Sure enough, the brother and sister sat shoulder to shoulder on the top step, hands clasped around their knees, staring out towards the road and the steep hill beyond. Brenda decided to sit down next to them.
‘This is nice,’ she said cheerily. ‘I bet you two have had lots to talk about.’
Judith flipped her plaits over her shoulders then tucked her pinafore skirt more firmly under her thighs. She screwed up her mouth and didn’t answer.
‘What have you been gossiping about?’ Brenda asked Alan.
‘Nothing.’ His tremulous voice gave away the fact that he was close to tears.
‘Has Judith had time to show you her room?’
‘Yes.’
‘Did you like it?’
‘Yes, thank you.’
‘And did she offer you a drink and a biscuit?’
He shook his head.
‘We could go to the kitchen now, if you like. Shall we?’
‘No, thank you.’
Brenda’s well-meaning questions bounced off the barrier that the brother and sister had erected. Judith’s nails were bitten to the quick, she noticed. ‘It’s nearly time for us to leave,’ she warned. ‘Shall I arrange another time for us to visit?’
‘We’re not allowed.’ Judith spoke in a slow, low voice then hugged her knees more tightly.
‘Who says?’ Hearing Donald’s footsteps cross the hall, Brenda stood up to challenge the ruling. ‘Alan is allowed to come here again, isn’t he, Donald? I can bring him over on my day off.’
‘It’s not up to me,’ Donald said with a shrug.
‘Who, then? Your father?’
‘No. The vicar – what’s his name?’
‘Walter Rigg?’
‘That’s the one. Dad had a telephone call from him saying the boy left without permission and we weren’t to let it happen a second time.’
Brenda’s response was quick and strong. ‘That’s a load of rubbish. I asked him myself. They’re brother and sister. Who does the Reverend Rigg think he is, trying to stop them from seeing each other?’
‘Don’t ask me.’ Donald strolled on towards his car while Brenda turned to Judith and Alan. ‘I’ll sort this out, don’t you worry,’ she tried to reassure them. ‘We’ll be back in a week or two.’
Hearing the car engine start, Alan suddenly jumped up and took flight around the side of the house. He hadn’t got far when Brenda caught up with him and took him by the arm.
‘Steady on,’ she in
sisted. ‘What’s the matter? Whatever it is, running away isn’t the answer.’

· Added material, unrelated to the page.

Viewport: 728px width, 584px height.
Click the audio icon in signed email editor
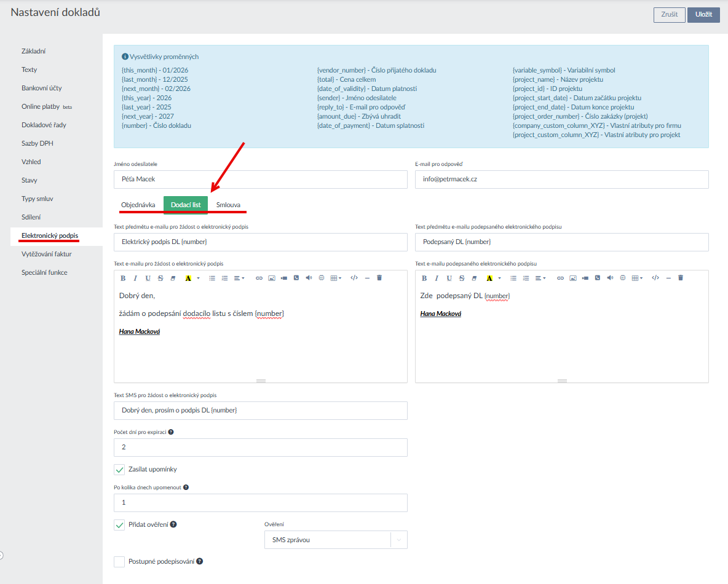click(610, 278)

By now the boy was sobbing in earnest and tugging to free himself, pulling his trapped arm out of the coat sleeve then twisting free and setting off again. Brenda caught him once more. This time she wrapped both arms around him and hugged him until the sobs subsided.
‘I don’t want to go back.’
With his face pressed against her, it was difficult to make out the words. ‘You don’t want to …?’
‘Go back to the vicar’s house!’ he cried, shaking from head to foot. ‘Please don’t make me!’
She prised him away, held him at arm’s length and tried to speak calmly. ‘Listen, Alan, tell me why not. Is that nasty statue still giving you the heebie-jeebies?’
‘Yes!’ he yelped, turning his face away.
‘And is there anything else?’
When he finally looked up at her, his face was a picture of misery. ‘No,’ he said faintly.
‘Then let me have a word with Mr Rigg to explain the problem and see if he can put you in a different room.’
With one abject nod of his head, Alan agreed to let Brenda do what he’d prevented Joyce from doing. He let himself be walked back towards his sister, who hovered on the top step. Judith, too, was on the verge of tears.
‘I’ll keep an eye on him,’ Brenda promised. ‘And I’ll put things right with Mr Rigg. I’ll tell him it was my fault we left in such a hurry, so not to take it out on Alan.’
Judith nodded then adopted a grown-up voice. ‘Don’t be a cry-baby, Alan. Mummy and Daddy wouldn’t like it.’
He choked back fresh tears.
‘I mean it. We have to be brave.’
He gave a whimper and recoiled as if his sister had delivered a physical blow. Then he broke free from Brenda and walked to the car with his head bowed.
‘Good show.’ Brenda gave Judith’s shoulder a reassuring pat then said goodbye. Seconds later, she joined Donald and Alan in the car.
‘It doesn’t seem fair,’ Donald muttered with a glance in his overhead mirror at the boy’s tear-stained face. ‘If it wasn’t for Hettie being so poorly, I’d offer to keep the lad here at Dale End.’